#### Data for this task
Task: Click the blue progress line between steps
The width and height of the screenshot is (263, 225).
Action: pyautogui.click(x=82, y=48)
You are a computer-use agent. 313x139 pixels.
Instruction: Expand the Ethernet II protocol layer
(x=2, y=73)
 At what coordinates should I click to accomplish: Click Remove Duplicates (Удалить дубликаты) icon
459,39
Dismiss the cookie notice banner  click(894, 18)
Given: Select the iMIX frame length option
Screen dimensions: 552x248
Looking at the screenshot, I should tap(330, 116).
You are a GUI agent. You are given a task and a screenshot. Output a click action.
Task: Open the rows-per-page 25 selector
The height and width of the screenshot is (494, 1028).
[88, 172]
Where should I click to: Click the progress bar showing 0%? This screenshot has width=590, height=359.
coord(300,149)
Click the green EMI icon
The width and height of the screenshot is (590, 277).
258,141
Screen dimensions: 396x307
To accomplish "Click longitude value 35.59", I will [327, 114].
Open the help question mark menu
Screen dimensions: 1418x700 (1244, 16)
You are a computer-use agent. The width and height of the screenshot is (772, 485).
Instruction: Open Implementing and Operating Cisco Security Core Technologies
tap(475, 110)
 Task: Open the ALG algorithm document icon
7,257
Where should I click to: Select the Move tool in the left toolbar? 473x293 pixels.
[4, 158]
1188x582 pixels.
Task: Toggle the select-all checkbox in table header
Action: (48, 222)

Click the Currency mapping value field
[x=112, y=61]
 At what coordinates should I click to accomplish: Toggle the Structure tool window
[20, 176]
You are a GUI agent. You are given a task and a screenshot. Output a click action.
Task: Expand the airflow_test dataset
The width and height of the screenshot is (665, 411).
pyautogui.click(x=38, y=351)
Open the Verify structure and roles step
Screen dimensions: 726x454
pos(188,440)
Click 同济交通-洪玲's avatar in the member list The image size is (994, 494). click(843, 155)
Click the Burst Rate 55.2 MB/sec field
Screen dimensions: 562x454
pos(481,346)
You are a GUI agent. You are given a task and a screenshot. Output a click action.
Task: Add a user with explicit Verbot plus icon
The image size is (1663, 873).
########
- Work required
What you should produce is an exact copy of the records above.

- Solution for this task
Task: Click the blue progress line between steps
The width and height of the screenshot is (263, 225).
Action: pyautogui.click(x=82, y=48)
You are a computer-use agent. 313x139 pixels.
Instruction: Expand the Ethernet II protocol layer
(x=2, y=73)
 At what coordinates should I click to accomplish: Click Remove Duplicates (Удалить дубликаты) icon
459,39
Dismiss the cookie notice banner  click(894, 18)
Given: Select the iMIX frame length option
Screen dimensions: 552x248
Looking at the screenshot, I should tap(330, 116).
You are a GUI agent. You are given a task and a screenshot. Output a click action.
Task: Open the rows-per-page 25 selector
The height and width of the screenshot is (494, 1028).
[88, 172]
Where should I click to: Click the progress bar showing 0%? This screenshot has width=590, height=359.
coord(300,149)
Click the green EMI icon
The width and height of the screenshot is (590, 277).
258,141
Screen dimensions: 396x307
To accomplish "Click longitude value 35.59", I will [327, 114].
Open the help question mark menu
Screen dimensions: 1418x700 (1244, 16)
You are a computer-use agent. The width and height of the screenshot is (772, 485).
Instruction: Open Implementing and Operating Cisco Security Core Technologies
tap(475, 110)
 Task: Open the ALG algorithm document icon
7,257
Where should I click to: Select the Move tool in the left toolbar? 473x293 pixels.
[4, 158]
1188x582 pixels.
Task: Toggle the select-all checkbox in table header
Action: (48, 222)

Click the Currency mapping value field
[x=112, y=61]
 At what coordinates should I click to accomplish: Toggle the Structure tool window
[20, 176]
You are a GUI agent. You are given a task and a screenshot. Output a click action.
Task: Expand the airflow_test dataset
The width and height of the screenshot is (665, 411).
pyautogui.click(x=38, y=351)
Open the Verify structure and roles step
Screen dimensions: 726x454
pos(188,440)
Click 同济交通-洪玲's avatar in the member list The image size is (994, 494). click(843, 155)
Click the Burst Rate 55.2 MB/sec field
Screen dimensions: 562x454
pos(481,346)
You are a GUI agent. You are given a task and a screenshot. Output a click action.
Task: Add a user with explicit Verbot plus icon
The image size is (1663, 873).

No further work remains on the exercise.